文書の抜粋
===============

グローバル経営の重要性が叫ばれ始めたのは、遠い昔のことのように感じます。その間、世界の市場規模は拡大し続けてきており、多くの日本企業も発展途上国に工場を建て現地生産を開始したり、主要都市に販売拠点を構えてローカル市場に参入したりと、グローバルビジネスの拡大へ突き進んできました。サプライチェーンの構築や販路拡大の過程で、現法の設立あるいはM&A等を通じて世界中へ進出を図ってきた結果、グループ企業の数も増え、グループ間の商取引のトランザクションも増加の一途をたどっています。ある調査では、世界の商取引のおよそ8割がグループ会社内の取引もしくはそれに関連した取引である、という報告もなされています。

経理部員を悩ます「会社間取引」業務の実態

経理プロフェッショナルを対象にしたアンケート調査でも、業務上負荷の大きい業務の上位として、毎年のようにこのグループ会社間取引にまつわる業務がランクインしています。最近のDeloitte社の調査※では、実に8割の経理プロフェッショナルが、会社間取引に関連した業務上の課題に直面した経験がある、と回答しています。例えば、四半期ごとの決算で各社間の取引残高の照合、債権債務の突合などの作業が行われますが、すんなり数字が合わない場合、その原因の調査・分析、それを受けての修正や是正の指示あるいは交渉、そして再びチェック・確認、というプロセスに多くの工数が割かれることとなります。また、会社間の取引には通常、経理チーム以外にも税務チームや資金チーム、リーガルチームといった関連部門が数多く関与し、その中において、国/地域や組織をまたがっての決済プロセスやネッティング、複雑な法的合意事項、移転価格コンプライアンス、為替、ガバナンス、内部統制、リスク管理…などのさまざまな調整事項を処理することが必要となりますが、いずれも単純ではない業務です。

===============

提供データ

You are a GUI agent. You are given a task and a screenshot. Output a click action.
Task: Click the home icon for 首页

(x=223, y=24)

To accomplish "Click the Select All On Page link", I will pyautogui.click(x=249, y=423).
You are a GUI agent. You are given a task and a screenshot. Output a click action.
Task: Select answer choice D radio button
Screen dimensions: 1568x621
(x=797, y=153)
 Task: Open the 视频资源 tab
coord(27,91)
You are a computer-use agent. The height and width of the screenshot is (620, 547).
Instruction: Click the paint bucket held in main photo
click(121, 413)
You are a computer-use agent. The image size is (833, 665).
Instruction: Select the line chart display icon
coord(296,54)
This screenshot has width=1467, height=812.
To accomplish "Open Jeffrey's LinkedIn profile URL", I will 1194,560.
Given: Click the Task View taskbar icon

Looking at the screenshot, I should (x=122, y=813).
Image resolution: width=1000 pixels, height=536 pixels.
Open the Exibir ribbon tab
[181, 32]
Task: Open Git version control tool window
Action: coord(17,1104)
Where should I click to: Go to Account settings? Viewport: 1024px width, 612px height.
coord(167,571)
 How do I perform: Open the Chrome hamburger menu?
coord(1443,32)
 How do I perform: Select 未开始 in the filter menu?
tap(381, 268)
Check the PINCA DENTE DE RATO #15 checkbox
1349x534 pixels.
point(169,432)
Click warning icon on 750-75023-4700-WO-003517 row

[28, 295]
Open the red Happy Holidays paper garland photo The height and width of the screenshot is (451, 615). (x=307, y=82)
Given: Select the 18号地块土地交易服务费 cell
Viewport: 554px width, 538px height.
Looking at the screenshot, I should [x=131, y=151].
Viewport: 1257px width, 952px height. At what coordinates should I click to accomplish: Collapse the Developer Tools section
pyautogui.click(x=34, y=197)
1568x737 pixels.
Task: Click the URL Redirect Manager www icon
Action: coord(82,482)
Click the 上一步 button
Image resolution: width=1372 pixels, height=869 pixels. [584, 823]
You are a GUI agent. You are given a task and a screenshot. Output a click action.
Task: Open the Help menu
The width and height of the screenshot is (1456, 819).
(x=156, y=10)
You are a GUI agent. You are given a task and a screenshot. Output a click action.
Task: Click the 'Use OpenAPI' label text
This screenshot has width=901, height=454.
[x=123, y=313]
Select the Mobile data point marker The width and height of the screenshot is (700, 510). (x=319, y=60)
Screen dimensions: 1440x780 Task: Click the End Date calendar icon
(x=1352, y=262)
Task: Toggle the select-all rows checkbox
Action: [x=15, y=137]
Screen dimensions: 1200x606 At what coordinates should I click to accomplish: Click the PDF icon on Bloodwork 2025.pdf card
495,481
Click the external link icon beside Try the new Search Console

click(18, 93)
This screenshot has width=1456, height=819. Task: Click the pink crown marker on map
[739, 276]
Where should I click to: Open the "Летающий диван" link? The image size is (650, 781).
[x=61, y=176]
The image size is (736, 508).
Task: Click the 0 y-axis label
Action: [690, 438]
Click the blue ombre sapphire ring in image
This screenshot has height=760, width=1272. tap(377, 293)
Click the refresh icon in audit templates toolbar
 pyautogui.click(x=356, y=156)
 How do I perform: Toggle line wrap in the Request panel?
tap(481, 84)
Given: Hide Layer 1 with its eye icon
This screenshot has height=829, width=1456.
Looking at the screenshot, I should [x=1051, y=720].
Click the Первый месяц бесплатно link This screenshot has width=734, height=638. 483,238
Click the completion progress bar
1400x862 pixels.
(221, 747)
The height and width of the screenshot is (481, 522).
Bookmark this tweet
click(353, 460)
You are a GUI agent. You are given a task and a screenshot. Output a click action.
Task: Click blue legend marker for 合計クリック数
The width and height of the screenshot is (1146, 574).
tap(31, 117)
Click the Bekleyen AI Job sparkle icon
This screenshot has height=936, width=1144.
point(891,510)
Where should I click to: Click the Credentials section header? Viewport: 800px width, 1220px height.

===============

課題の指示
(a) 会社間取引についての文章のうち、「経理プロフェッショナルを対象にした」で始まる段落を、主な事実を残したまま箇条書きにまとめてください。
(b) リストの最初から「[x=123, y=313]」を含む行までをすべて取り出し、「GUI agent」という呼び名を「interface agent」に変えてください。ほかの箇所は変えずに、その範囲だけを示してください。
上のリストは、会社間取引についての文章とは関係がありません。

解答
(a)
- 経理プロフェッショナル向けのアンケート調査では、グループ会社間取引にまつわる業務が、負荷の大きい業務の上位に毎年のように入っている。
- Deloitte社の最近の調査では、経理プロフェッショナルの8割が、会社間取引に関連した業務上の課題に直面した経験があると回答した。
- 四半期ごとの決算では、取引残高の照合や債権債務の突合を行う。数字が合わない場合は、原因の調査・分析、修正や是正の指示・交渉、再チェックに多くの工数が割かれる。
- 会社間取引には、経理チームのほか、税務・資金・リーガルなど多くの関連部門が関与する。
- 国・地域や組織をまたぐ決済プロセス、ネッティング、複雑な法的合意事項、移転価格コンプライアンス、為替、ガバナンス、内部統制、リスク管理などの調整が必要で、いずれも単純ではない。

(b)
You are a interface agent. You are given a task and a screenshot. Output a click action.
Task: Click the home icon for 首页

(x=223, y=24)

To accomplish "Click the Select All On Page link", I will pyautogui.click(x=249, y=423).
You are a interface agent. You are given a task and a screenshot. Output a click action.
Task: Select answer choice D radio button
Screen dimensions: 1568x621
(x=797, y=153)
 Task: Open the 视频资源 tab
coord(27,91)
You are a computer-use agent. The height and width of the screenshot is (620, 547).
Instruction: Click the paint bucket held in main photo
click(121, 413)
You are a computer-use agent. The image size is (833, 665).
Instruction: Select the line chart display icon
coord(296,54)
This screenshot has width=1467, height=812.
To accomplish "Open Jeffrey's LinkedIn profile URL", I will 1194,560.
Given: Click the Task View taskbar icon

Looking at the screenshot, I should (x=122, y=813).
Image resolution: width=1000 pixels, height=536 pixels.
Open the Exibir ribbon tab
[181, 32]
Task: Open Git version control tool window
Action: coord(17,1104)
Where should I click to: Go to Account settings? Viewport: 1024px width, 612px height.
coord(167,571)
 How do I perform: Open the Chrome hamburger menu?
coord(1443,32)
 How do I perform: Select 未开始 in the filter menu?
tap(381, 268)
Check the PINCA DENTE DE RATO #15 checkbox
1349x534 pixels.
point(169,432)
Click warning icon on 750-75023-4700-WO-003517 row

[28, 295]
Open the red Happy Holidays paper garland photo The height and width of the screenshot is (451, 615). (x=307, y=82)
Given: Select the 18号地块土地交易服务费 cell
Viewport: 554px width, 538px height.
Looking at the screenshot, I should [x=131, y=151].
Viewport: 1257px width, 952px height. At what coordinates should I click to accomplish: Collapse the Developer Tools section
pyautogui.click(x=34, y=197)
1568x737 pixels.
Task: Click the URL Redirect Manager www icon
Action: coord(82,482)
Click the 上一步 button
Image resolution: width=1372 pixels, height=869 pixels. [584, 823]
You are a interface agent. You are given a task and a screenshot. Output a click action.
Task: Open the Help menu
The width and height of the screenshot is (1456, 819).
(x=156, y=10)
You are a interface agent. You are given a task and a screenshot. Output a click action.
Task: Click the 'Use OpenAPI' label text
This screenshot has width=901, height=454.
[x=123, y=313]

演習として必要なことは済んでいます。